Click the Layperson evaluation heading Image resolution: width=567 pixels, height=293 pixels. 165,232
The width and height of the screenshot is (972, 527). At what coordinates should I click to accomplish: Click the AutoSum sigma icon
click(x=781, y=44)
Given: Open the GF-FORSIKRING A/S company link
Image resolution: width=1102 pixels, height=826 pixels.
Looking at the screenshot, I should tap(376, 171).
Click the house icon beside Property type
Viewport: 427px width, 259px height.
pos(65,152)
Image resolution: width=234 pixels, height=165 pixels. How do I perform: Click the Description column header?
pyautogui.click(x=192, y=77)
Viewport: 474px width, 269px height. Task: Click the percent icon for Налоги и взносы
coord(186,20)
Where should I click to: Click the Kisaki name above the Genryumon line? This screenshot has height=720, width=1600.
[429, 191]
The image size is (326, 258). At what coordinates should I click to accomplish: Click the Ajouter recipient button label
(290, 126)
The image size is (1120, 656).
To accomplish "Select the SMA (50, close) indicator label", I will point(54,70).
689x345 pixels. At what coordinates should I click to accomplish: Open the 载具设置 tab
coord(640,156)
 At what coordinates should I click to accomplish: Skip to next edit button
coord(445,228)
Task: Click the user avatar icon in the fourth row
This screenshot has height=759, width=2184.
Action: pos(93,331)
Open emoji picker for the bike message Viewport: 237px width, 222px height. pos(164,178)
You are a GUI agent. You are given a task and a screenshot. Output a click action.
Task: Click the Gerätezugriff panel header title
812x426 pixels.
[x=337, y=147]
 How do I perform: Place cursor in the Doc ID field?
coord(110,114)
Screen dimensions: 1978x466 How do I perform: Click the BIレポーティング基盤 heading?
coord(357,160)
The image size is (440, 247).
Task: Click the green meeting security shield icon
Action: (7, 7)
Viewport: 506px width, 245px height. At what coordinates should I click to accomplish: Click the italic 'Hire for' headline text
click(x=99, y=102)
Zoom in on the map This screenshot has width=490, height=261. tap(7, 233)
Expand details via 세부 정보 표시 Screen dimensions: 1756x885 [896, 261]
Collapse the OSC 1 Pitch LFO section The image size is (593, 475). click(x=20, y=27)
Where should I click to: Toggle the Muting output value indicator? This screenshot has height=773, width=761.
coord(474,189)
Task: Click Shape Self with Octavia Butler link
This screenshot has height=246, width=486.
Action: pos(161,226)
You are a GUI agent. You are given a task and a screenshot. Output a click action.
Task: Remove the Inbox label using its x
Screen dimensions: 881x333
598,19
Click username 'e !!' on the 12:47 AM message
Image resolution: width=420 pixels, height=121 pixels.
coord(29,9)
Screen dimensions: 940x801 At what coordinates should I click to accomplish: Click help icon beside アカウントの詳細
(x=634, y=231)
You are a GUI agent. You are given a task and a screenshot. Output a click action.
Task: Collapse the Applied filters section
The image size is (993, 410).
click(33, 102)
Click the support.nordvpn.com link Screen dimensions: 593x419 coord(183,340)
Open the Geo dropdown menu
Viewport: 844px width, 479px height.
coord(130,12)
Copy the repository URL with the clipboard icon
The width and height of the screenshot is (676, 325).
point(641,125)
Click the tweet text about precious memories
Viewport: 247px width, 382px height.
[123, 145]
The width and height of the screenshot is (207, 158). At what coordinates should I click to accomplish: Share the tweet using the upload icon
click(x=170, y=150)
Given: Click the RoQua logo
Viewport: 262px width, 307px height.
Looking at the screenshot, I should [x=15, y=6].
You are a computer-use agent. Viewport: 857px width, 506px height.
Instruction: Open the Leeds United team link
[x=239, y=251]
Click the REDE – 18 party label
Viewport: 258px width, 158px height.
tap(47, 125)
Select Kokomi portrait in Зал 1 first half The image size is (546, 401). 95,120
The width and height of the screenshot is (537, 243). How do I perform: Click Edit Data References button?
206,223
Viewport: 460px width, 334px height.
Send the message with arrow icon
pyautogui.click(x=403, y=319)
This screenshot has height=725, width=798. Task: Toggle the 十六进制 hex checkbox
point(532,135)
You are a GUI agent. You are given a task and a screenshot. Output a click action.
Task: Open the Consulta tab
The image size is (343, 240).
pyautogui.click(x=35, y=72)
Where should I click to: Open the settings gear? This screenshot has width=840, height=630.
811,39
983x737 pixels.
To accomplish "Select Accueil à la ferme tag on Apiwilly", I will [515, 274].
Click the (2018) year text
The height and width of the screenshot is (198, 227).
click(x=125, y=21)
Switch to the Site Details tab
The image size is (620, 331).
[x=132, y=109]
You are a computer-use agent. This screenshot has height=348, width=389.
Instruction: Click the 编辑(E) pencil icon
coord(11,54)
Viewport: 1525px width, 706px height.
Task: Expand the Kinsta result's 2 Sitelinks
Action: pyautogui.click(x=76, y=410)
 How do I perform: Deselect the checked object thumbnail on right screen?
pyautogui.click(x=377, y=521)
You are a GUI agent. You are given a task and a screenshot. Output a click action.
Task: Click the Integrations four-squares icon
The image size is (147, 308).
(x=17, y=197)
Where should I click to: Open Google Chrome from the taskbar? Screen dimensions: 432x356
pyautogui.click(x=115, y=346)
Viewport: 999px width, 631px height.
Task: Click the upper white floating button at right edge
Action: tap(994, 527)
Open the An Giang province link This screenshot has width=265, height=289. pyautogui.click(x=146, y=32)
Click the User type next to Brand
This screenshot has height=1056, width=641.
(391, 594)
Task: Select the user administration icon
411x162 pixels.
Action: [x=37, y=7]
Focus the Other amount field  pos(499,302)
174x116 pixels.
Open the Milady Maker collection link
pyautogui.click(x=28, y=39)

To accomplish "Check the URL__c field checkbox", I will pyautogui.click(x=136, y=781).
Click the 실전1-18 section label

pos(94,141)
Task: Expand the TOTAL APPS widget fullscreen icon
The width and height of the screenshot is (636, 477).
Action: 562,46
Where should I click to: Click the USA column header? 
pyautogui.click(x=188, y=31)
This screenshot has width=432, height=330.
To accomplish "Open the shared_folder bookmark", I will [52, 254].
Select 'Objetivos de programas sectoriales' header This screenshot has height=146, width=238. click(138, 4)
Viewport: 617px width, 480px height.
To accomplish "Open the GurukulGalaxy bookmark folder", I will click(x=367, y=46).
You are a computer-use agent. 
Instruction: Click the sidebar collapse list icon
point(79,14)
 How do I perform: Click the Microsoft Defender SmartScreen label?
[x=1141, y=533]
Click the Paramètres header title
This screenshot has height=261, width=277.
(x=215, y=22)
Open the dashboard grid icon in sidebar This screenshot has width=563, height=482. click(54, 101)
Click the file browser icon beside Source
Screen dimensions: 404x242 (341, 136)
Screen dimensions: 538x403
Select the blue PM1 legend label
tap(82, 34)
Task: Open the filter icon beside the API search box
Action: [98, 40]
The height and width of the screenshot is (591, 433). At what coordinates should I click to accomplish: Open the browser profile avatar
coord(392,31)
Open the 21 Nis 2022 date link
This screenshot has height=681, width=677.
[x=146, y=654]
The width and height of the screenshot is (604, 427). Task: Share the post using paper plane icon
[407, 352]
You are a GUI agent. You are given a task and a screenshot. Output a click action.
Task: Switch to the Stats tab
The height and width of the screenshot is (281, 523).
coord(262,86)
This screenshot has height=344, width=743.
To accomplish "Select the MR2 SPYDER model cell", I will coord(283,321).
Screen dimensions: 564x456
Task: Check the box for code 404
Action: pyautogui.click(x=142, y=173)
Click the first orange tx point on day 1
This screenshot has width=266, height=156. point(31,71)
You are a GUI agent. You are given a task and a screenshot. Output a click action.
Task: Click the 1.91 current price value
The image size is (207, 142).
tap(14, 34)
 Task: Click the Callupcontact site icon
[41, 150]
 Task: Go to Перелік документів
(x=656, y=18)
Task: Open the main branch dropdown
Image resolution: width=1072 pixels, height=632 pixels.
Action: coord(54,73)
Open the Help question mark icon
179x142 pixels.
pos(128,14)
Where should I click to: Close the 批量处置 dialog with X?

> [Task directions]:
Tell how many lines in the data include the string "computer". Reply with the number and no other text.

> [Answer space]:
3